(What this exercise asks):
- 1) Using the commentary on free-market ideology below, decide whether each statement agrees with it. Answer yes or no for each, and quote the words from the commentary that decide it.
(a) Most Americans saw their incomes rise during the 30-year ascendancy of free-market ideology.
(b) A decade ago, the US had a surplus large enough to threaten to eliminate the national debt.
(c) The financial crisis taught Americans the lesson the writer had hoped for.
- 2) According to the commentary on free-market ideology below, why was US output growth not economically sustainable? Answer in one to three sentences.
- 3) Answer each question from the commentary on free-market ideology below.
(a) What period does the commentary give as the heyday of American-style deregulated capitalism?
(b) What does the commentary say transformed the surplus into record peacetime deficits?
(c) Among the remedies proposed, on whom should taxes be raised at the least?

JUST a few years ago, a powerful ideology - the belief in free and unfettered markets - brought the world to the brink of ruin. Even in its heyday, from the early 1980s until 2007, American-style deregulated capitalism brought greater material well-being only to the very richest in the richest country of the world. Indeed, over the course of this ideology's 30-year ascendancy, most Americans saw their incomes decline or stagnate year after year.
Moreover, output growth in the US was not economically sustainable. With so much of national income going to so few, growth could continue only through consumption financed by mounting debt.
I was among those who hoped that, somehow, the financial crisis would teach Americans (and others) a lesson about the need for greater equality, stronger regulation, and a better balance between the market and government. Alas, that has not been the case. On the contrary, a resurgence of right-wing economics, driven, as always, by ideology and special interests, once again threatens the global economy.
This leaves open the question of which expenditures get priority - and if expenditures to pay interest on the national debt do not, a default is inevitable. Moreover, to cut back expenditures now, in the midst of an ongoing crisis brought on by free-market ideology, would simply prolong the downturn.
A decade ago, in the midst of an economic boom, the US faced a surplus so large that it threatened to eliminate the national debt. Unaffordable tax cuts and wars, a major recession, and soaring healthcare costs quickly transformed a huge surplus into record peacetime deficits.
The remedies to the US deficit follow immediately from this diagnosis: put America back to work by stimulating the economy; end the mindless wars; rein in military and drug costs; and raise taxes, at least on the very rich. But the right will have none of this, and instead is pushing for even more tax cuts for corporations and the wealthy, together with expenditure cuts in investments and social protection that put the future of the US economy in peril and that shred what remains of the social contract.

(Extracted records):
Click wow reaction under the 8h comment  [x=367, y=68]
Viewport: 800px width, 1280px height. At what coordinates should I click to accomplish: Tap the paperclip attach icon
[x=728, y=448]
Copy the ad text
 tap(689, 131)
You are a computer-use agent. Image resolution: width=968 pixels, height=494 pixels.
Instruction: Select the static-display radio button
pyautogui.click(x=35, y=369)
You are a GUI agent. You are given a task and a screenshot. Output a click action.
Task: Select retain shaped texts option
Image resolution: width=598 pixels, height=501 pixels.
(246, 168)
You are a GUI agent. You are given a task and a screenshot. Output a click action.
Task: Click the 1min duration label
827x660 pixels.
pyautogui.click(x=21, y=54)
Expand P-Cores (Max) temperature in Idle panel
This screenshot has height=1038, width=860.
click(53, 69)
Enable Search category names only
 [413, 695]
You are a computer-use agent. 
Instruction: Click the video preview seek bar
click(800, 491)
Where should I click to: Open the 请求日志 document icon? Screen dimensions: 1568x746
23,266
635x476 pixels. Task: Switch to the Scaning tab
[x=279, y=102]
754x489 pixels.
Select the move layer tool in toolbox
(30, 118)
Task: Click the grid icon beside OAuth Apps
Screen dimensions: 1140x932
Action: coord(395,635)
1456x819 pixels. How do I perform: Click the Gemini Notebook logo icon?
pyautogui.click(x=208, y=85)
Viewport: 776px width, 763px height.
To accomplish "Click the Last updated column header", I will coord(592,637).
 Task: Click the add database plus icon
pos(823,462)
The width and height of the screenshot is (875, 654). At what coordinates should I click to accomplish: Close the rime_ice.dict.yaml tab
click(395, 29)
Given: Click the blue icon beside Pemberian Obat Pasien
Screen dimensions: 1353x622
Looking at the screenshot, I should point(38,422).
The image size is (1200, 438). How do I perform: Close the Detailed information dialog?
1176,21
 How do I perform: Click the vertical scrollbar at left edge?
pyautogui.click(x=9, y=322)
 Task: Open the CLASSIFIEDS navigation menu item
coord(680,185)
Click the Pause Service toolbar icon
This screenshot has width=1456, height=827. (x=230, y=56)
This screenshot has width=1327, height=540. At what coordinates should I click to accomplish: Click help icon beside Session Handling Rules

(Results for each task):
- 1)
(a) No: "most Americans saw their incomes decline or stagnate year after year."
(b) Yes: "the US faced a surplus so large that it threatened to eliminate the national debt."
(c) No: "Alas, that has not been the case."

- 2) So much of national income went to so few people that growth could continue only through consumption financed by mounting debt.

- 3)
(a) From the early 1980s until 2007.
(b) Unaffordable tax cuts and wars, a major recession, and soaring healthcare costs.
(c) The very rich.